■ PROBLEM TO SOLVE ■
Give as output the line that contains "Task: Click the Сохранить button", followed by every remaining line of the entries, unchanged and with nothing added.

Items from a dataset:
- - -

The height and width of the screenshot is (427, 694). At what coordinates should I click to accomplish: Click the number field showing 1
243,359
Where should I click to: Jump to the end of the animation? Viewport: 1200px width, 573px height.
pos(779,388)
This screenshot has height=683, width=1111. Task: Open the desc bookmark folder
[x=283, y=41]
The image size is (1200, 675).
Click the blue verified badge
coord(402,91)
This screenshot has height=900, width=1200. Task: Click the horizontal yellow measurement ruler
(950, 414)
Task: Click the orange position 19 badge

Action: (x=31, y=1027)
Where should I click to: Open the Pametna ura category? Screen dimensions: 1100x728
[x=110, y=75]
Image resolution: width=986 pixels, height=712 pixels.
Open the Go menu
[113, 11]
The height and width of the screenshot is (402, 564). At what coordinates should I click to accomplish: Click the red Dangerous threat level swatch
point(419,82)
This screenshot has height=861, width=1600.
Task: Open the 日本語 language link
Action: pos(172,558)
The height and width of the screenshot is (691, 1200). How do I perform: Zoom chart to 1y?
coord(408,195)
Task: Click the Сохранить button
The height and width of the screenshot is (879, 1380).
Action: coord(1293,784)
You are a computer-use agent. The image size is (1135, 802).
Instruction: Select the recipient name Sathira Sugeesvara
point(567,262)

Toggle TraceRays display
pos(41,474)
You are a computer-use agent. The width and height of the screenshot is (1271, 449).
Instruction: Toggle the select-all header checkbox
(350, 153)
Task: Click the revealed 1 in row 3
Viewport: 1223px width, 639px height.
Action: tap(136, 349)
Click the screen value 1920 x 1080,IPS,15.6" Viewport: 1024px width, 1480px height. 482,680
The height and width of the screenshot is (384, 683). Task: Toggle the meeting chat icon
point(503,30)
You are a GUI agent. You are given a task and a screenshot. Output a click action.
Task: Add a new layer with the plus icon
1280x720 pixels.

- - -

■ THE ANSWER ■
Task: Click the Сохранить button
The height and width of the screenshot is (879, 1380).
Action: coord(1293,784)
You are a computer-use agent. The image size is (1135, 802).
Instruction: Select the recipient name Sathira Sugeesvara
point(567,262)

Toggle TraceRays display
pos(41,474)
You are a computer-use agent. The width and height of the screenshot is (1271, 449).
Instruction: Toggle the select-all header checkbox
(350, 153)
Task: Click the revealed 1 in row 3
Viewport: 1223px width, 639px height.
Action: tap(136, 349)
Click the screen value 1920 x 1080,IPS,15.6" Viewport: 1024px width, 1480px height. 482,680
The height and width of the screenshot is (384, 683). Task: Toggle the meeting chat icon
point(503,30)
You are a GUI agent. You are given a task and a screenshot. Output a click action.
Task: Add a new layer with the plus icon
1280x720 pixels.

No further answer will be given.